** start Raw data **

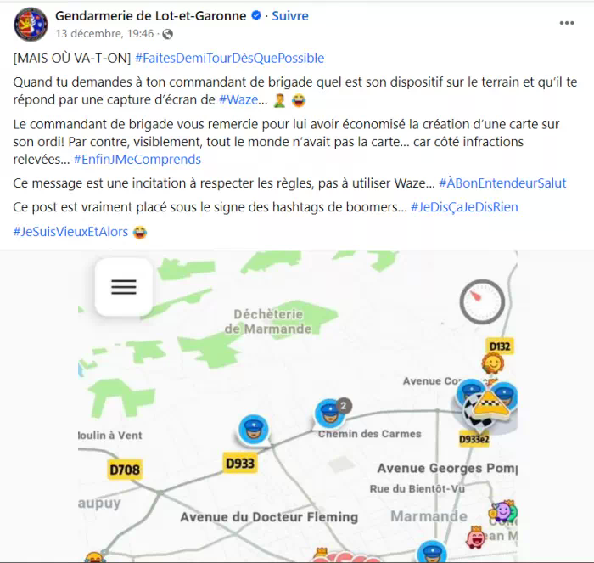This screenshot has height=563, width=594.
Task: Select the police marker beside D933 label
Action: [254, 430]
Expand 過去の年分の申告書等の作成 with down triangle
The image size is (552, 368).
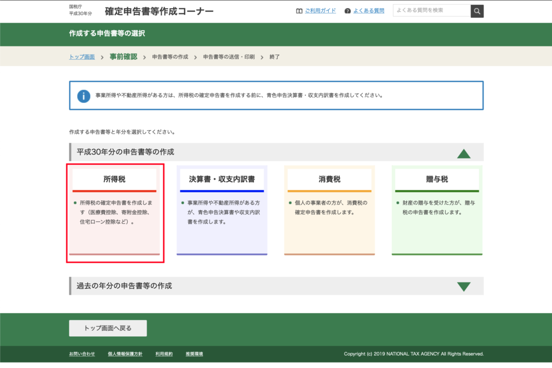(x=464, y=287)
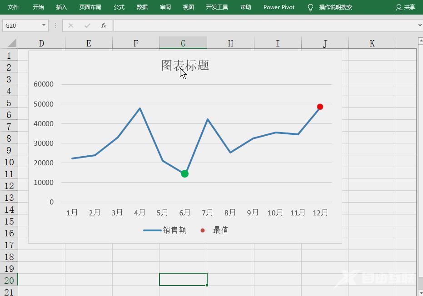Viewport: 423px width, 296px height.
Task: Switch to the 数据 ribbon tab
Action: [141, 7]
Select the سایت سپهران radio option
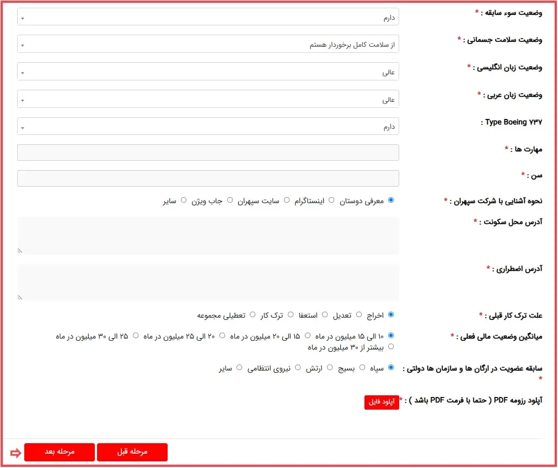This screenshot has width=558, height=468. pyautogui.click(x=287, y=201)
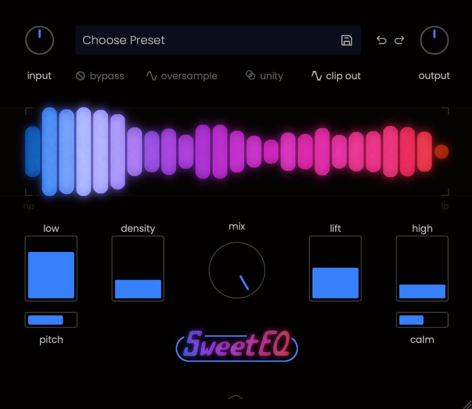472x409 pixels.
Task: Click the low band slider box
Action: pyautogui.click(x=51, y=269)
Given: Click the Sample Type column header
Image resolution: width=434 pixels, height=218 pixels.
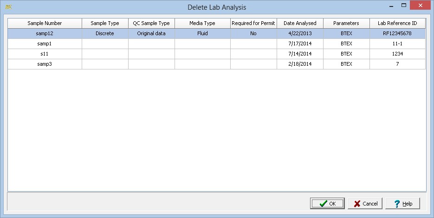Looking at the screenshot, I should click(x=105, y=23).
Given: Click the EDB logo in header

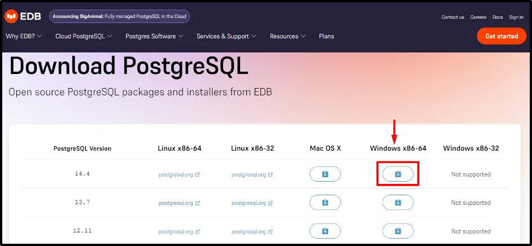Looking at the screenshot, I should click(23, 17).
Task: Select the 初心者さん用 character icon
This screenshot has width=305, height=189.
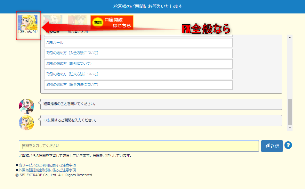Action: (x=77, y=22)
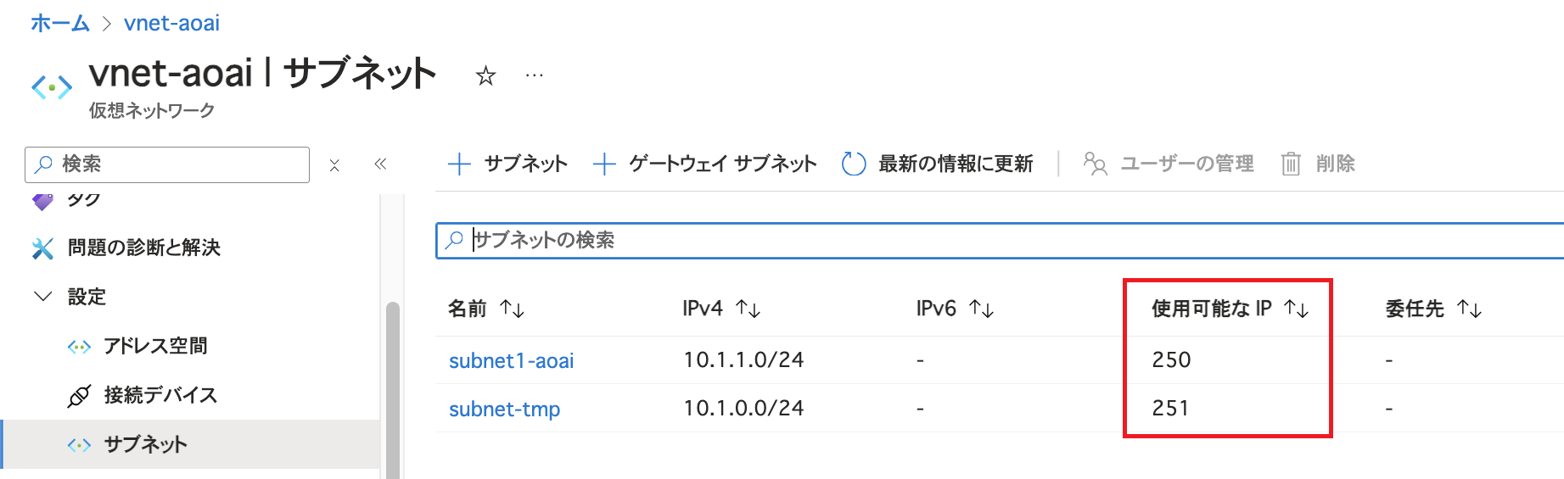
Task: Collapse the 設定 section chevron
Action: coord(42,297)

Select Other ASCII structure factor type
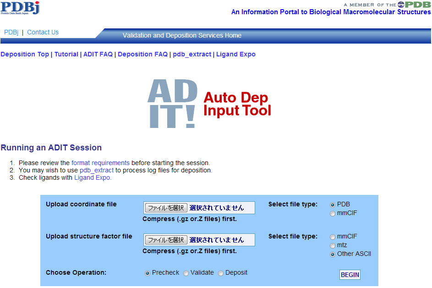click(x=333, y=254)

** end Raw data **

> [What this task involves]:
Give every line of the listing above as a numbered list, skipping the blank lines and leaving out the pictures.

> [Written answer]:
1. This screenshot has height=563, width=594.
2. Task: Select the police marker beside D933 label
3. Action: [254, 430]
4. Expand 過去の年分の申告書等の作成 with down triangle
5. The image size is (552, 368).
6. (x=464, y=287)
7. Viewport: 423px width, 296px height.
8. Task: Switch to the 数据 ribbon tab
9. Action: [141, 7]
10. Select the سایت سپهران radio option
11. This screenshot has width=558, height=468. pyautogui.click(x=287, y=201)
12. 472x409 pixels.
13. Task: Click the low band slider box
14. Action: pyautogui.click(x=51, y=269)
15. Given: Click the Sample Type column header
16. Image resolution: width=434 pixels, height=218 pixels.
17. Looking at the screenshot, I should click(x=105, y=23).
18. Given: Click the EDB logo in header
19. Looking at the screenshot, I should click(23, 17).
20. Task: Select the 初心者さん用 character icon
21. This screenshot has width=305, height=189.
22. Action: (x=77, y=22)
23. Task: Collapse the 設定 section chevron
24. Action: coord(42,297)
25. Select Other ASCII structure factor type
26. click(x=333, y=254)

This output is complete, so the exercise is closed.